TEXT BLOCK

The '80s are almost over. And now that we have a preppy president instead of a nouveau riche one, the greed-bashers are hoping for a return to the good old days before investment bankers, Vanity Fair, and Donald Trump. Before tax cuts, leveraged buyouts, and entrepreneurship. Before greed.

Greed, you may have noticed, is a pretty slippery concept. It's not just a matter of money. You never hear anyone call zillionaire capitalist Jane Fonda greedy. But some Goldman Sachs drone working 70-hour weeks, now he is greedy.

Greed just isn't much of a word. It lacks precision. Does it simply mean wanting things? Wanting the wrong things? Not wanting the right things? Wanting to keep the things you have? Wanting to have more things? Is it a matter of morality, or just a matter of taste?

We ought to find a more-precise vice. I'd suggest covetousness. To covet means not just to want things but to want things that belong to other people. And of that vice the American body politic is woefully guilty.

Indeed, while the covetous scheme to grab other people's property, they often denounce their victims as "greedy." ("Greedy landlords" is a particular favorite.) Supporters of the California initiative requiring insurance companies to roll back their prices frequently resorted to this tactic. By portraying the insurance companies as greedy, they convinced voters that there was nothing wrong with stealing from them.

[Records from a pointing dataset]
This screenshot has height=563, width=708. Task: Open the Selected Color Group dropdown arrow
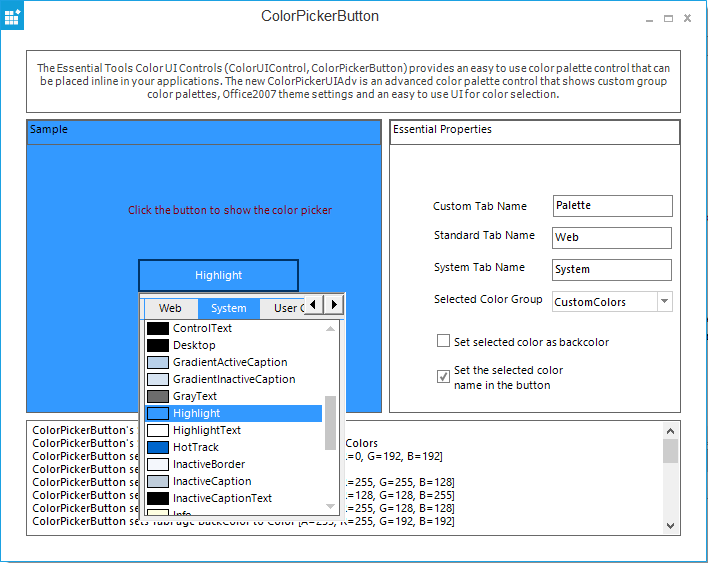(x=664, y=301)
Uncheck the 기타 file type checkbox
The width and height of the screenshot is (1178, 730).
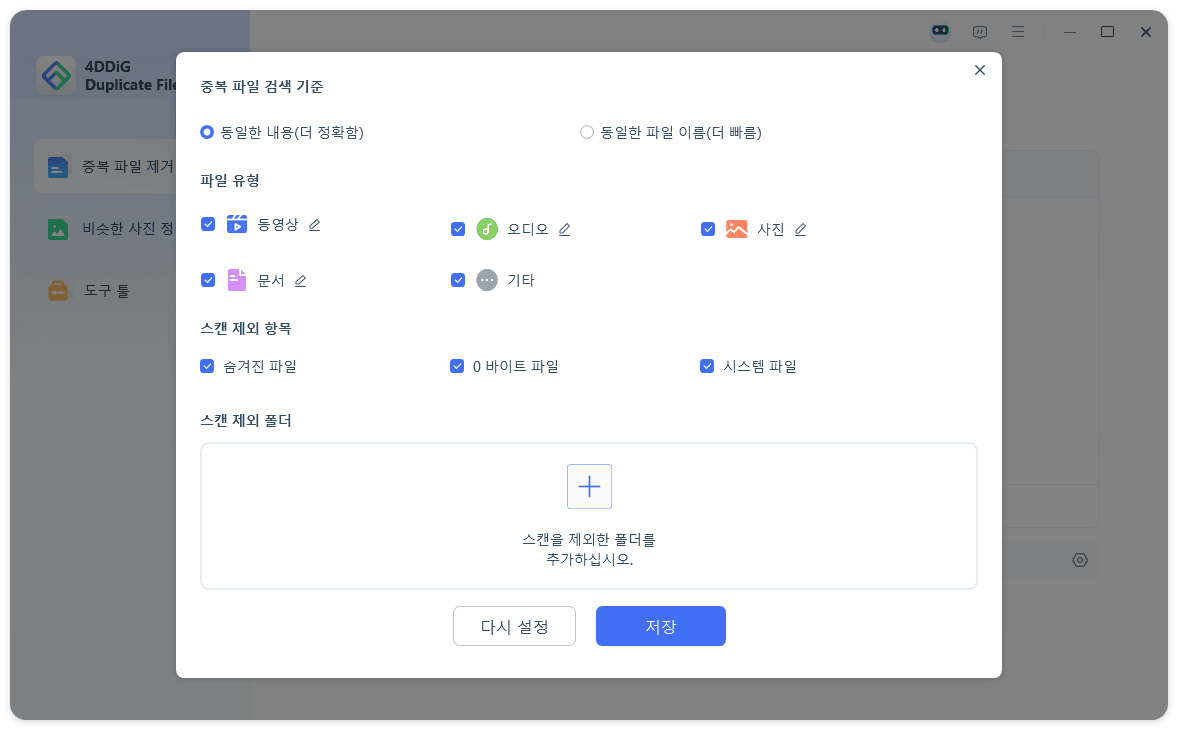click(x=458, y=280)
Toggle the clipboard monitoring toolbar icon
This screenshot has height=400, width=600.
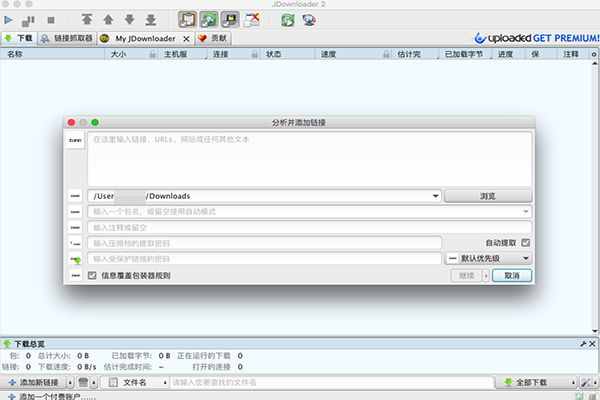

WHAT TO DO
1. In the essay on greed, shorten the paragraph beginning "We ought to find a more-precise vice" while keeping its main facts.
2. Which vice does the essay on greed propose in place of greed?
3. Write out the stretch of the essay on greed from "We ought to" through "stealing from them.".

ANSWERS BY TASK
1. A more precise vice than greed is needed, and covetousness fits: it means wanting things that belong to other people. The American body politic is badly guilty of it.

2. Covetousness.

3.
We ought to find a more-precise vice. I'd suggest covetousness. To covet means not just to want things but to want things that belong to other people. And of that vice the American body politic is woefully guilty.

Indeed, while the covetous scheme to grab other people's property, they often denounce their victims as "greedy." ("Greedy landlords" is a particular favorite.) Supporters of the California initiative requiring insurance companies to roll back their prices frequently resorted to this tactic. By portraying the insurance companies as greedy, they convinced voters that there was nothing wrong with stealing from them.